I visited my younger sister and knowing there were children there, decided to buy a tub of ice-cream when I went over. My sister left the house after dropping me and some time later I came down from my room upstairs to join the rest in the living room. The two children, a boy of 11 years and a girl of 7 years, were both enjoying the ice-cream, that I had bought. They were not bothered whether I was there or not. They continued with their ice-cream, until I asked,” Aren’t you offering me some?” The elderly couple, who happened to be the grandparents turned around and the grandmother asked the little girl to get me some. However, I declined.
A few weeks later, the two children, came over to spend the holidays with my daughter. My husband had bought some ice-cream and kept it in the refridgerator. The little girl asked for the ice-cream and my daughter asked her to help herself. The little girl, took a large helping for herself, with little regard for the others who were there. When I came to learn of it, I was really annoyed. I felt this girl ought to be taught something. I told her that it was not proper for her to disregard the presence of others and take the lion’s share for herself. She should learn to share equally with those present and not take the lion’s share, though she loved ice-cream.

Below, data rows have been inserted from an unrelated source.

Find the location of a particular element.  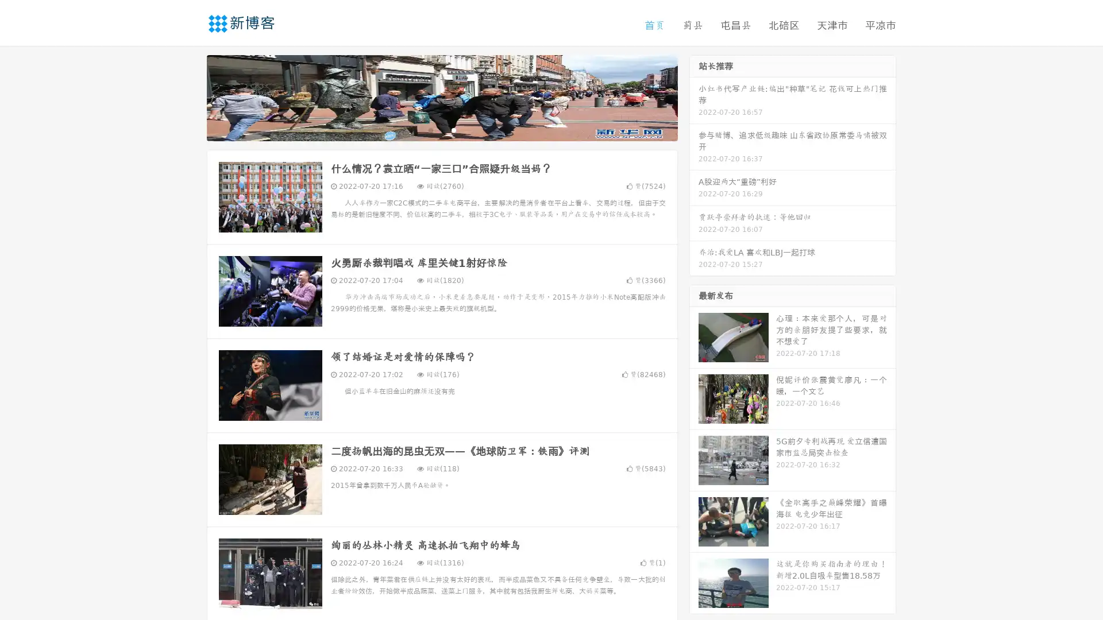

Go to slide 1 is located at coordinates (430, 129).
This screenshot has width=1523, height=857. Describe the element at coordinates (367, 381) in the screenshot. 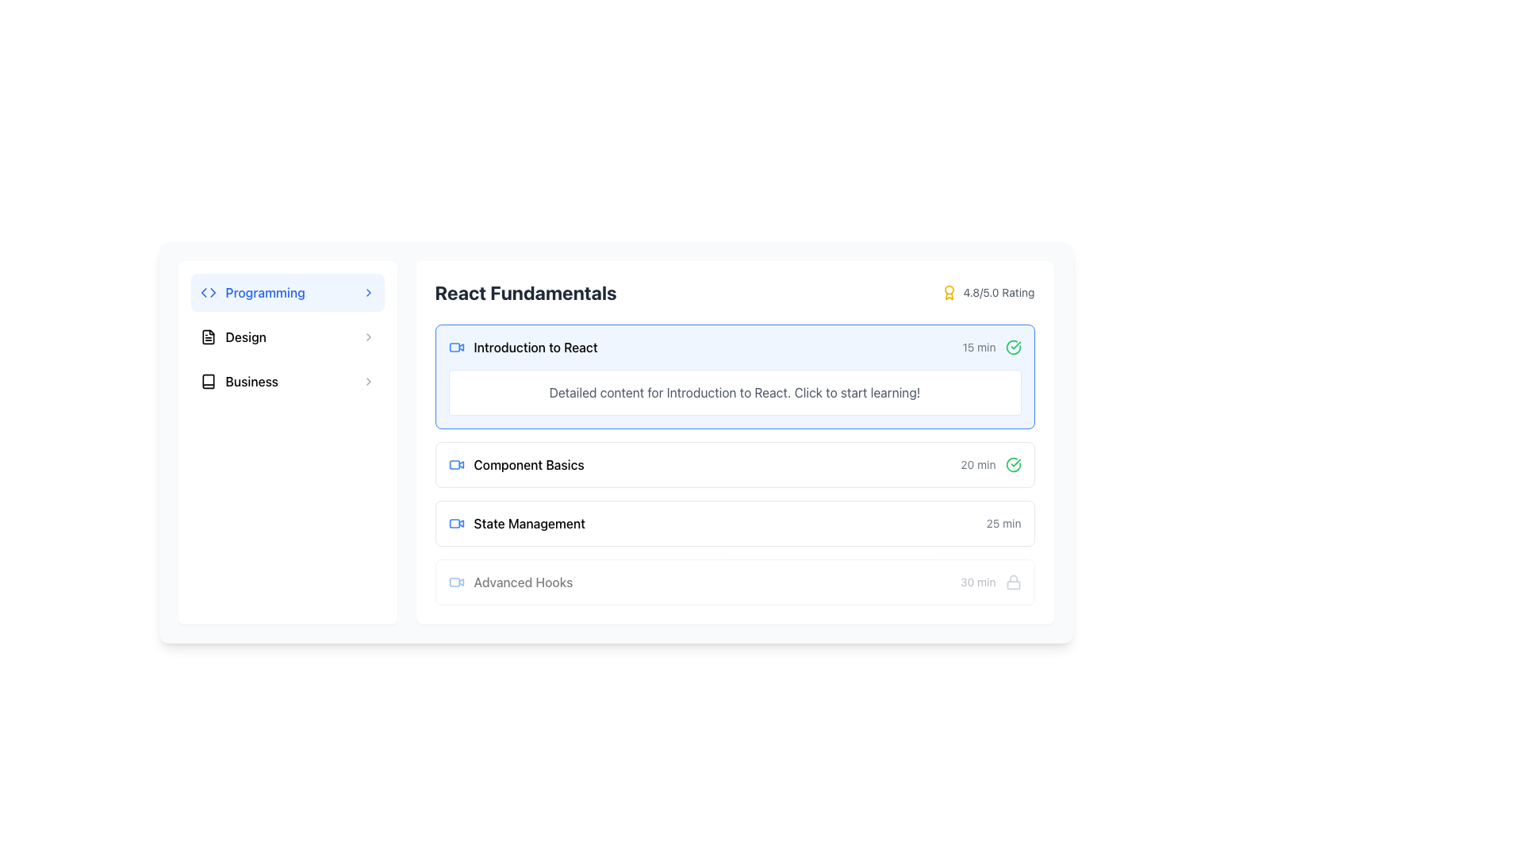

I see `the SVG icon indicating the 'Business' option, which is located on the far-right of the option row, serving as a visual cue for navigation` at that location.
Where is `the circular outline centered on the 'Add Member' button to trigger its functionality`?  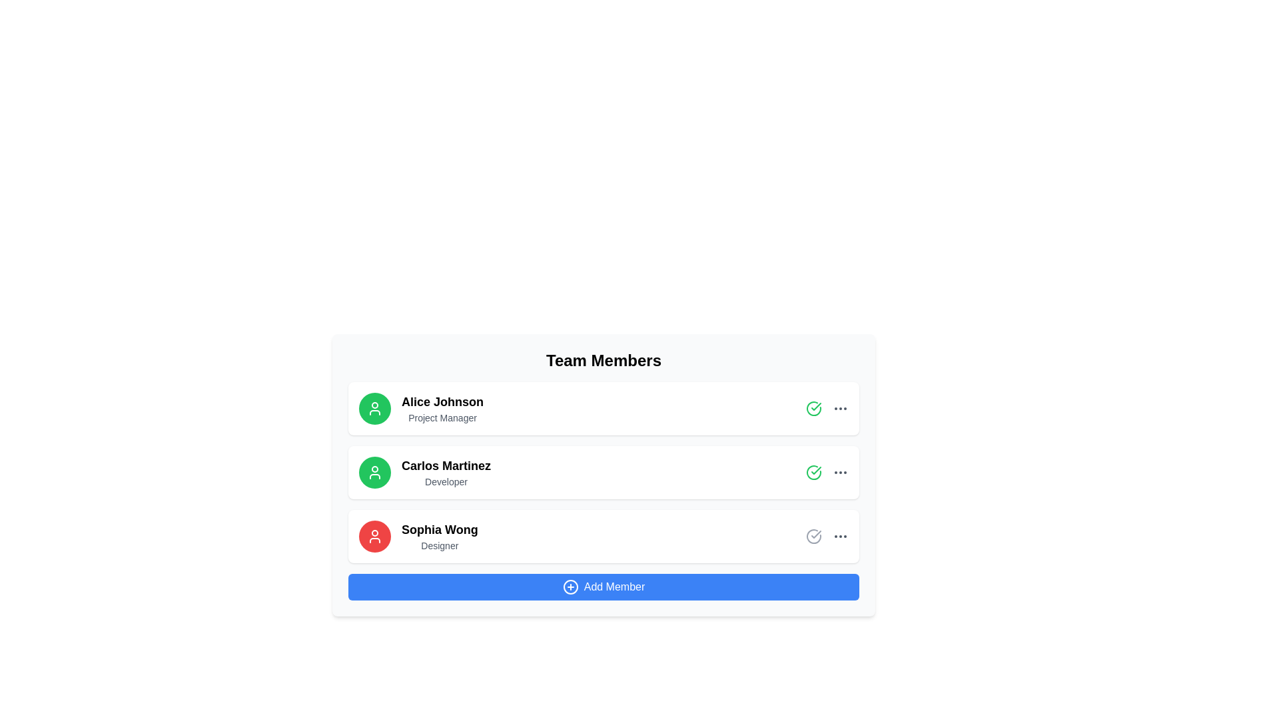 the circular outline centered on the 'Add Member' button to trigger its functionality is located at coordinates (570, 587).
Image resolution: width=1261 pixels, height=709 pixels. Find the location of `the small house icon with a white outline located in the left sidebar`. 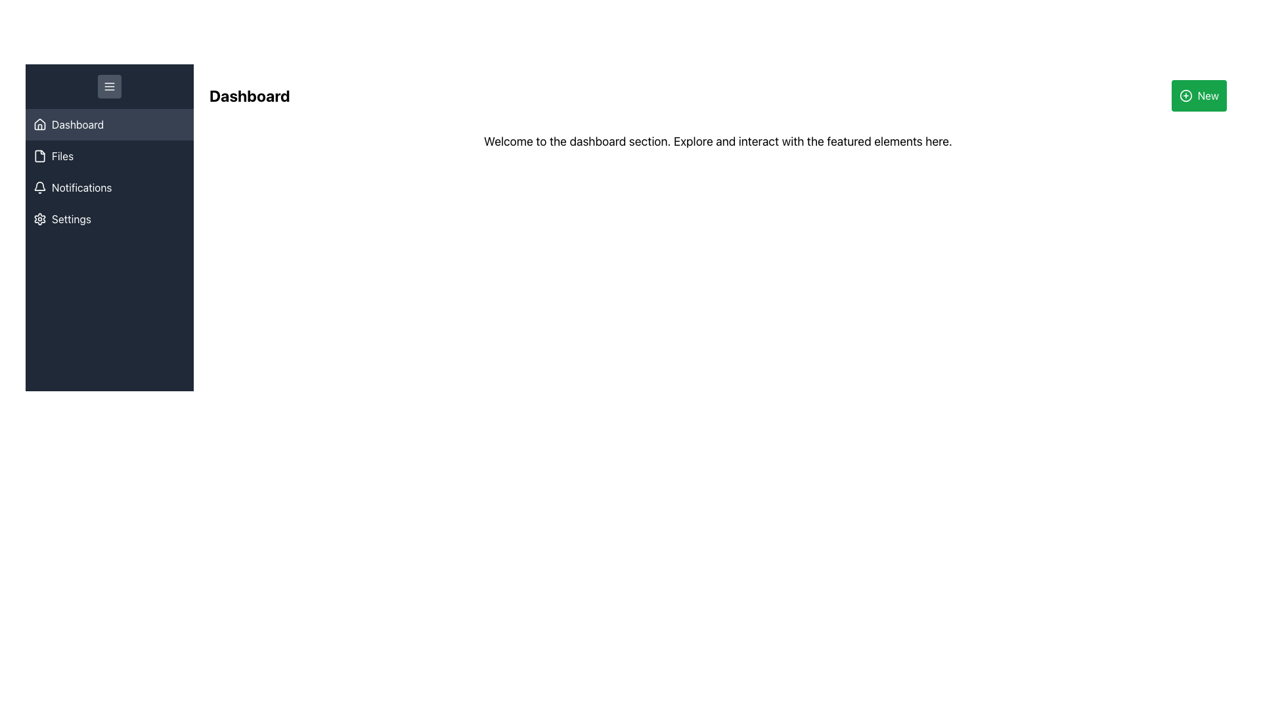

I do not know whether I did the right thing. But I did what I did at that moment, for I felt it was my duty to correct her when she was with me. According to my way of thinking, values should be inculcated through correction. Correction should be done there and then, when a child makes a mistake, so that he/she can associate it with the correction. Many parents wait for children to grow up and learn values on their own. Sometimes, it may be too late for the parties concerned and both parents and children suffer as a result.